Your answer should consist of each line below that includes the word "computer".

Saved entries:
::::

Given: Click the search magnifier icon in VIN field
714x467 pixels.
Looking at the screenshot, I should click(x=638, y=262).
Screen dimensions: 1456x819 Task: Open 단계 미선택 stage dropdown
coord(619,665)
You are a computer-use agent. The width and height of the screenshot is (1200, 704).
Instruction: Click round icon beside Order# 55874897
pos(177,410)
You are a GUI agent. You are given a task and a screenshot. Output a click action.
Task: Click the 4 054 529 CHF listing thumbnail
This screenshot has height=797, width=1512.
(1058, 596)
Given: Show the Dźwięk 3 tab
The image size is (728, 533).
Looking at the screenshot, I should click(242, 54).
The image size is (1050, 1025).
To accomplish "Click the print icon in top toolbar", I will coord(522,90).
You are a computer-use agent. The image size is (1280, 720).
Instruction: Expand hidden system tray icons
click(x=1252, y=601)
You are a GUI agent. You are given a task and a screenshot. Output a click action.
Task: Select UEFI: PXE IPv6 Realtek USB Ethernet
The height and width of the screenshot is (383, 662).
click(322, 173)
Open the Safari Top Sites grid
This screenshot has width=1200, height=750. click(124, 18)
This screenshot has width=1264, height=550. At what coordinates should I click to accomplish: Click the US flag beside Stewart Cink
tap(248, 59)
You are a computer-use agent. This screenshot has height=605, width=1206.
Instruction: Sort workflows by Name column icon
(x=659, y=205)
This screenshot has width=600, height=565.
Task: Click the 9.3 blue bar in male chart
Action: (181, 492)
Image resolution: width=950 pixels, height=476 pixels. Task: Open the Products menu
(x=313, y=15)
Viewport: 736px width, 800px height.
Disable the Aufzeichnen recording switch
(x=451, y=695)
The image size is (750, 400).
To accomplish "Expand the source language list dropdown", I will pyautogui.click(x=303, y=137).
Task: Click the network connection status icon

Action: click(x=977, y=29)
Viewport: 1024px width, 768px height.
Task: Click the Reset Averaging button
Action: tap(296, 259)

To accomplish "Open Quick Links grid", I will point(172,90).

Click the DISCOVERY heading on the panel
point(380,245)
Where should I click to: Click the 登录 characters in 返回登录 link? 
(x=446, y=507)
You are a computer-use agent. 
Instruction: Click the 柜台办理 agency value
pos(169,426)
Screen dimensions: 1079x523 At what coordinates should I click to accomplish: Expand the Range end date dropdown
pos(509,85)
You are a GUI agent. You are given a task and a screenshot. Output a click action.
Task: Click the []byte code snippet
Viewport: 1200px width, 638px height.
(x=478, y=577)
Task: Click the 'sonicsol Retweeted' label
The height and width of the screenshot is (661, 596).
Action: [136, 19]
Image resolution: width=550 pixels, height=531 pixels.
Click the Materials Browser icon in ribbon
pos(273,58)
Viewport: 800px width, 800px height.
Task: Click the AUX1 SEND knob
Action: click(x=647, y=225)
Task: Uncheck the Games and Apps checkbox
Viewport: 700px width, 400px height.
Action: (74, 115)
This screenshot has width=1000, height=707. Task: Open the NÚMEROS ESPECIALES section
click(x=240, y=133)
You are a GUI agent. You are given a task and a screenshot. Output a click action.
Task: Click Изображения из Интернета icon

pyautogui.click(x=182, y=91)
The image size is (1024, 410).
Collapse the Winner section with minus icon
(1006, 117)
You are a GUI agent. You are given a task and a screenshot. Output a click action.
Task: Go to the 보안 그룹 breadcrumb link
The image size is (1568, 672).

::::

## Response
You are a computer-use agent. The width and height of the screenshot is (1200, 704).
You are a computer-use agent. The image size is (1280, 720).
You are a computer-use agent. This screenshot has height=605, width=1206.
You are a computer-use agent. 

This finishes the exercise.